Data to use:
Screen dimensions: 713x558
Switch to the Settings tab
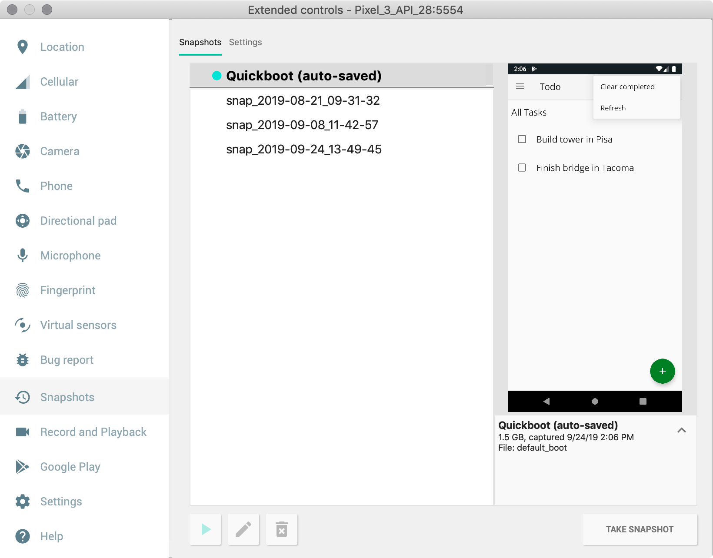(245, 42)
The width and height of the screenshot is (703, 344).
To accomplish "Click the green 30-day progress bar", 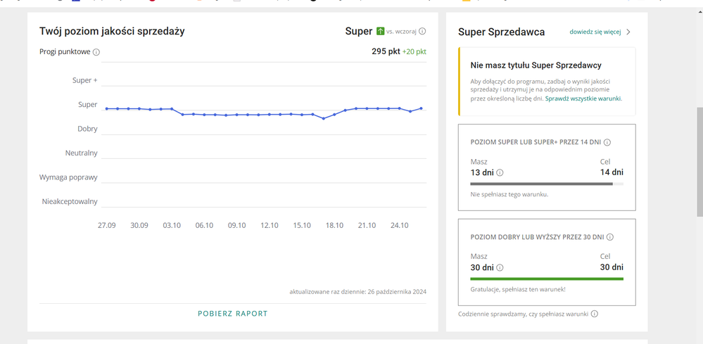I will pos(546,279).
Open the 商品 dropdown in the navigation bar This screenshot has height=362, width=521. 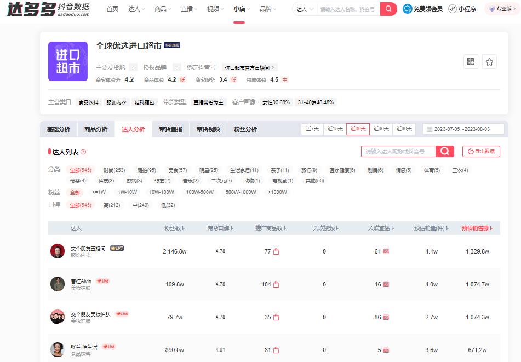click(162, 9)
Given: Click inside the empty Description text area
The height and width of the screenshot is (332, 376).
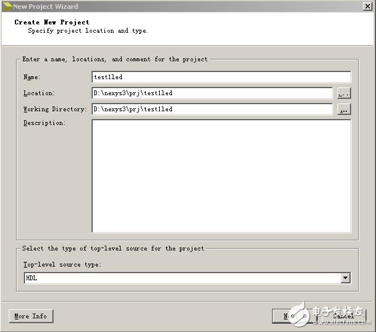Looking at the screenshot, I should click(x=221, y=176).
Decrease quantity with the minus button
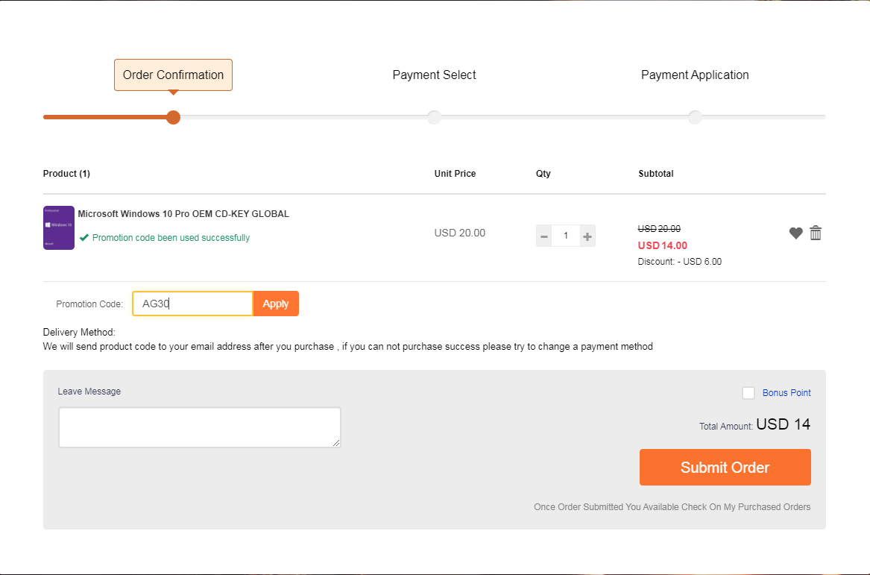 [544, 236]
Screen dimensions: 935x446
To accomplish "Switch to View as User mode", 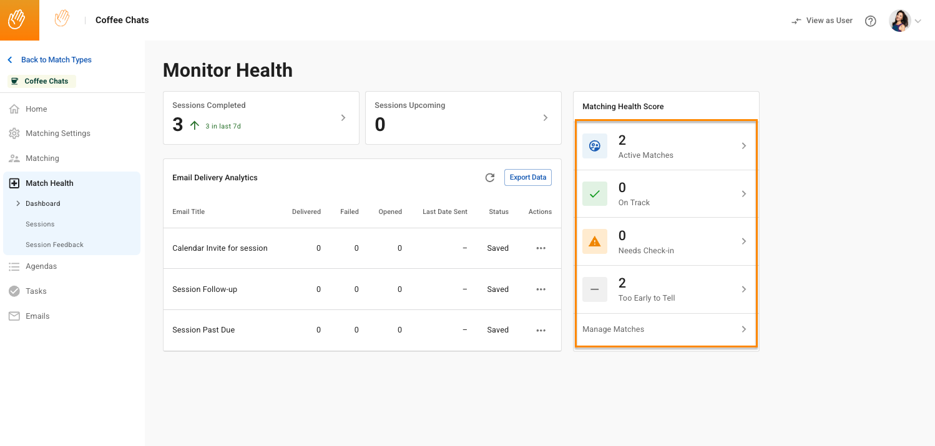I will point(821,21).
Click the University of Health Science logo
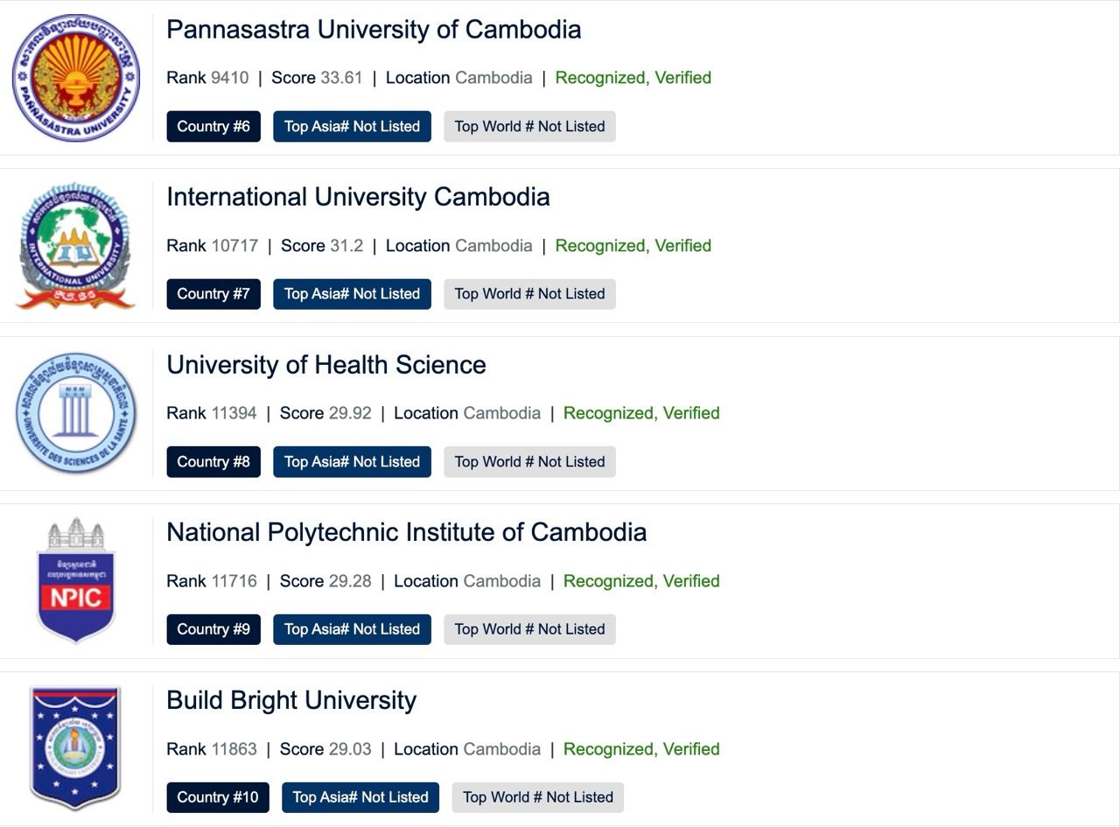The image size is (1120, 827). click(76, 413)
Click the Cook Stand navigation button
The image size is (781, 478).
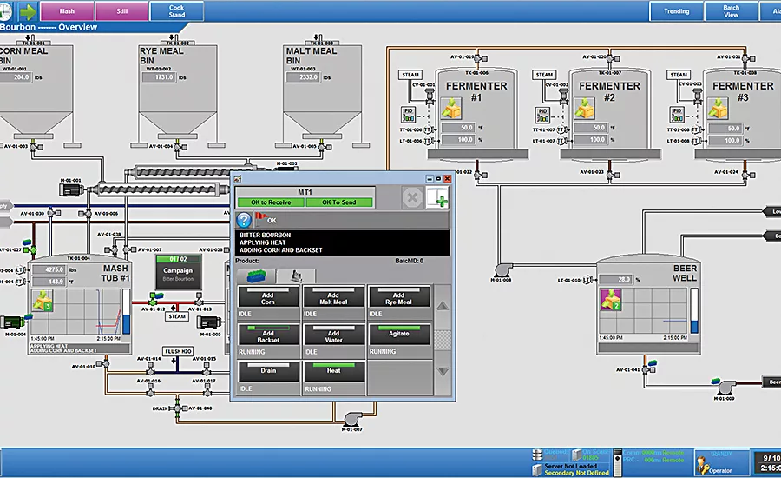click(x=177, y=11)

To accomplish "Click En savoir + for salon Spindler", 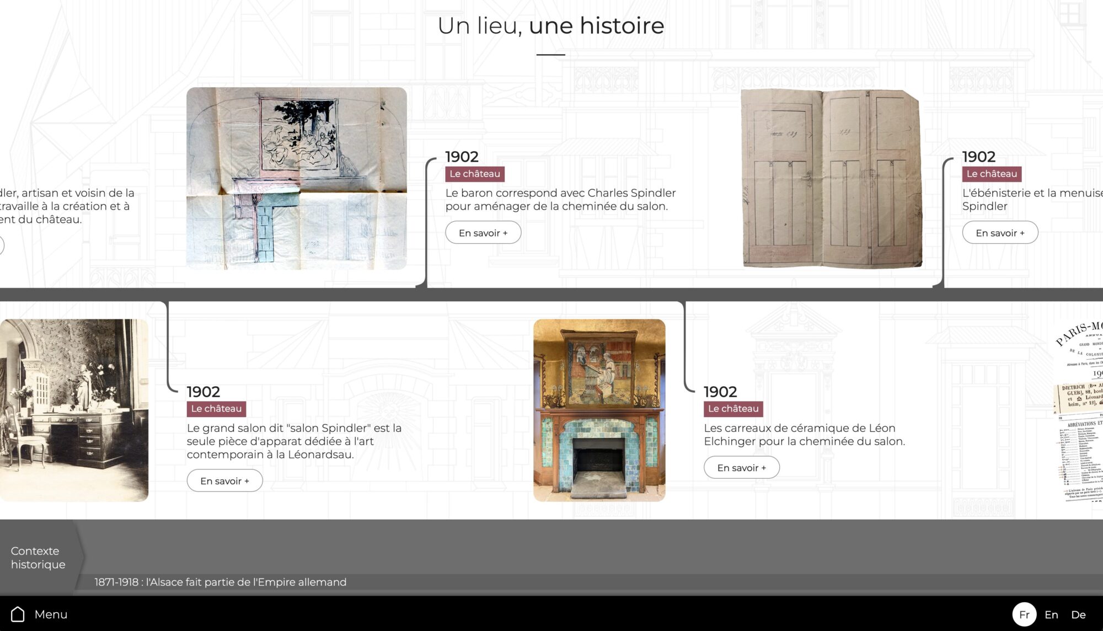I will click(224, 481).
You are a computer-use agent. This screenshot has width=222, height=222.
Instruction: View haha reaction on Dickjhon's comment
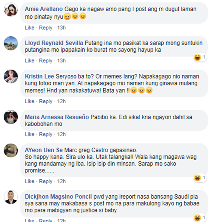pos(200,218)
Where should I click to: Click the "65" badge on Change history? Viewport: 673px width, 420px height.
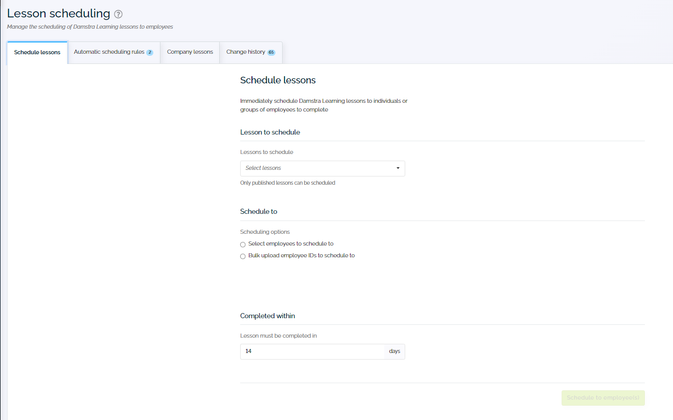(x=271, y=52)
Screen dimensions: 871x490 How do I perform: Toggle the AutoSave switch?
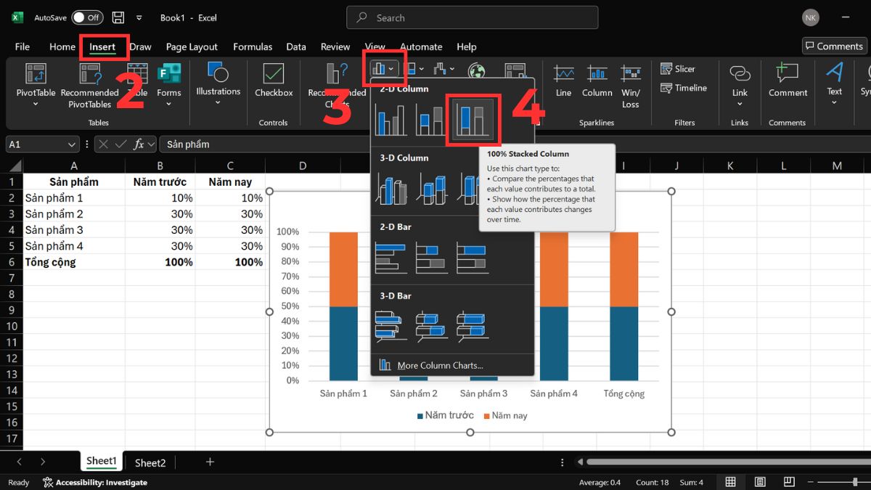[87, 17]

Problem to work on: Beginning at the line above that contains "Given: Click inside", repeat each line exactly through the one that contains "Screen dimensions: 935x446", and leave out the pictures.

Answer:
Given: Click inside the empty Description text area
The height and width of the screenshot is (332, 376).
Looking at the screenshot, I should click(x=221, y=176).
Decrease quantity with the minus button
 [544, 236]
Screen dimensions: 935x446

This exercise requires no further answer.